Source text.
--------------------------------

Vienna Hotel Group Limited, operating as Vienna Hotels (维也纳精品连锁酒店 (維也納精品連鎖酒店, Wéiyěnà Jīngpǐn Liánsuǒ Jiǔdiàn), "Vienna Quality Chain Hotels," referring to Vienna, Austria) is a hotel chain in China, headquartered in Shenzhen North Railway Station, Bao'an District, Shenzhen.

As of 2012 the chain, which is considered mid-range, has 150 hotels with 20,000 rooms. Huang Deman is the founder and chairperson, and Wu Wei is the president and CEO. The English slogan is "High-quality Experience Low-cost payment". The Chinese slogan is "五星体验 二星消费" (wǔxīng tǐyàn èrxīng xiāofèi).

The company operates the brands Vienna Hotel, 3 Best Inn, Venus Hotel and Vienna International Hotel. Previously two of the brands were named Venus Crown Hotel
 and Venus International Hotel.

--------------------------------

Supplied data.
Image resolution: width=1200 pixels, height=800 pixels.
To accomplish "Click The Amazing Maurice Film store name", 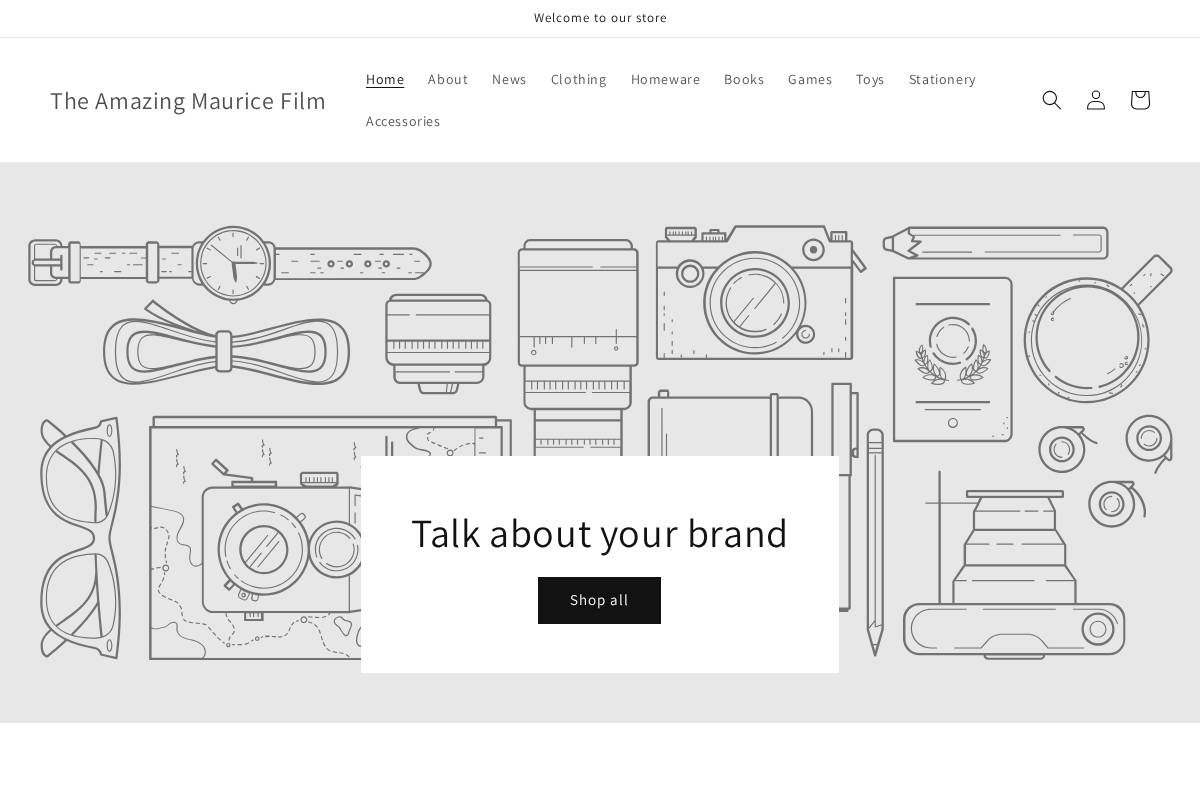I will tap(188, 100).
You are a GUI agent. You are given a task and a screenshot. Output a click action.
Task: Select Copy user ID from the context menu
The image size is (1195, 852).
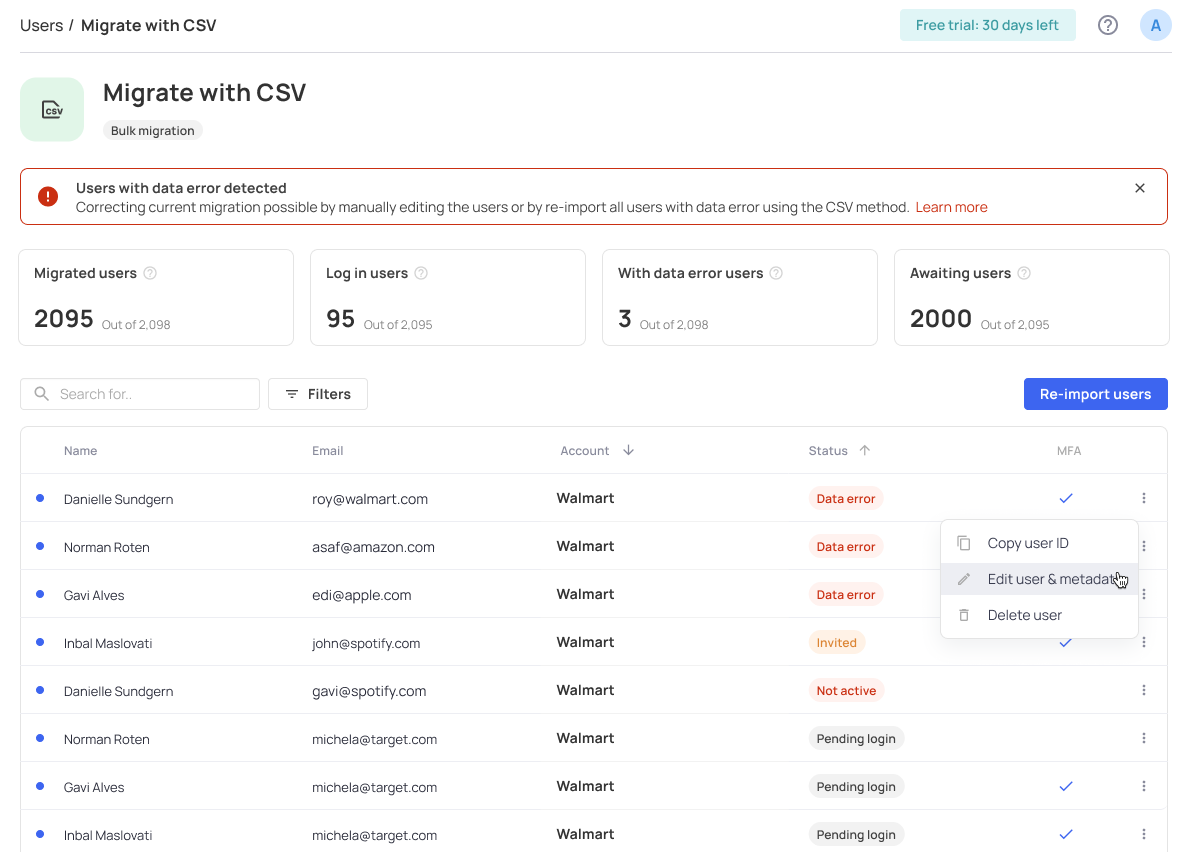(x=1029, y=542)
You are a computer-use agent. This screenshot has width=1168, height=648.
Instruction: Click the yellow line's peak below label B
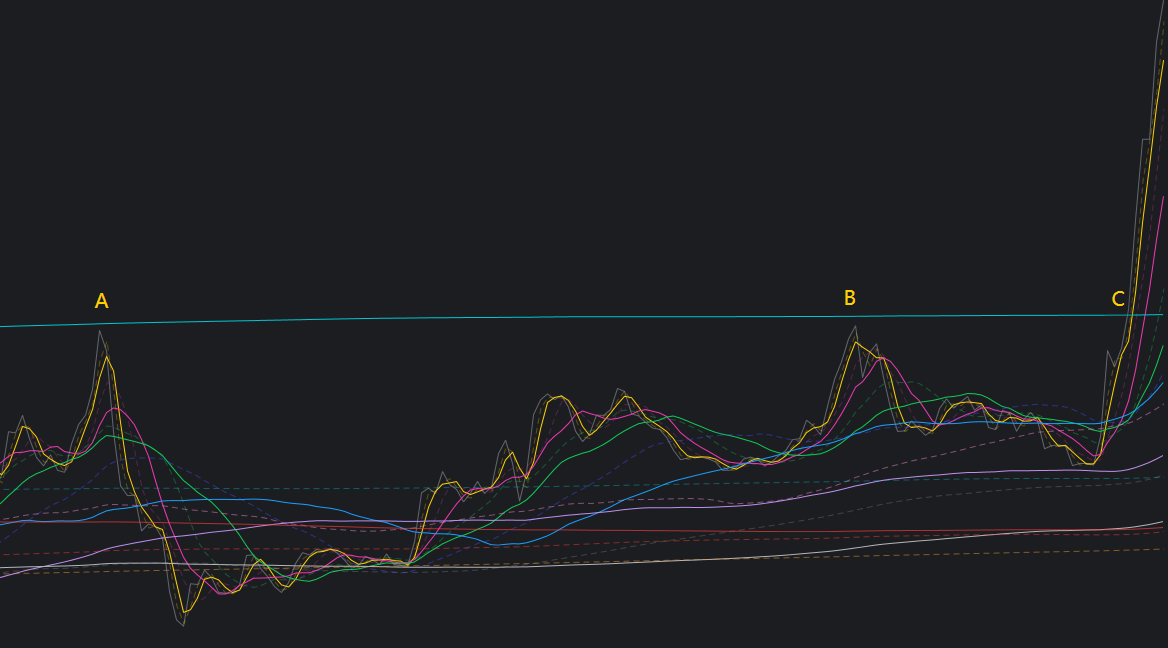click(857, 343)
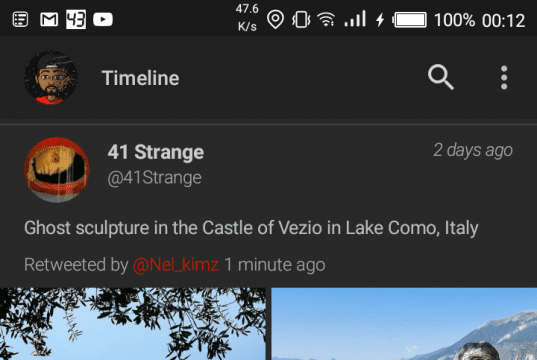The image size is (537, 360).
Task: Tap the vibrate mode status icon
Action: (301, 19)
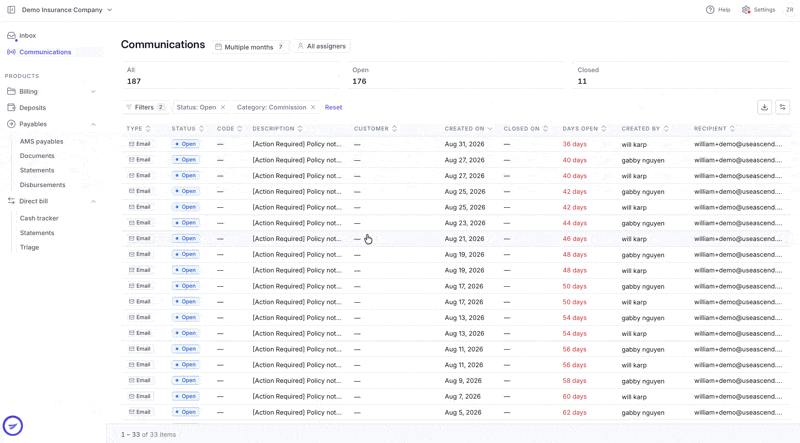This screenshot has height=443, width=800.
Task: Remove the Category: Commission filter chip
Action: 313,107
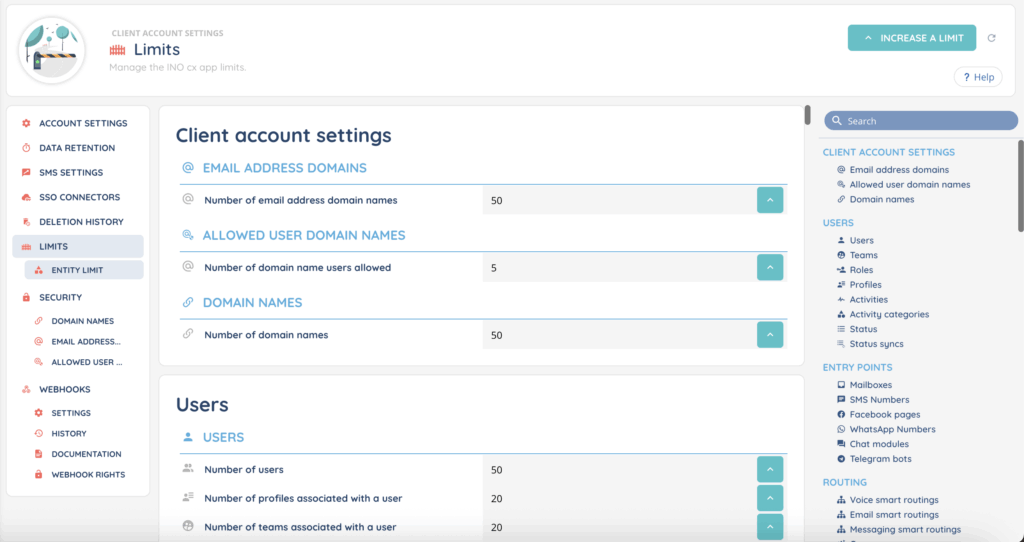Click the Deletion History flame icon
This screenshot has width=1024, height=542.
[26, 222]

--------------------------------

Exercise set.
• A. From the Vienna Hotels passage, reproduce word for word the stretch starting at "Vienna Hotel Group" and ending at "Venus International Hotel.".
• B. According to the Vienna Hotels passage, who is the founder and chairperson of the chain?

Completed exercise.
• A.
Vienna Hotel Group Limited, operating as Vienna Hotels (维也纳精品连锁酒店 (維也納精品連鎖酒店, Wéiyěnà Jīngpǐn Liánsuǒ Jiǔdiàn), "Vienna Quality Chain Hotels," referring to Vienna, Austria) is a hotel chain in China, headquartered in Shenzhen North Railway Station, Bao'an District, Shenzhen.

As of 2012 the chain, which is considered mid-range, has 150 hotels with 20,000 rooms. Huang Deman is the founder and chairperson, and Wu Wei is the president and CEO. The English slogan is "High-quality Experience Low-cost payment". The Chinese slogan is "五星体验 二星消费" (wǔxīng tǐyàn èrxīng xiāofèi).

The company operates the brands Vienna Hotel, 3 Best Inn, Venus Hotel and Vienna International Hotel. Previously two of the brands were named Venus Crown Hotel
 and Venus International Hotel.

• B. Huang Deman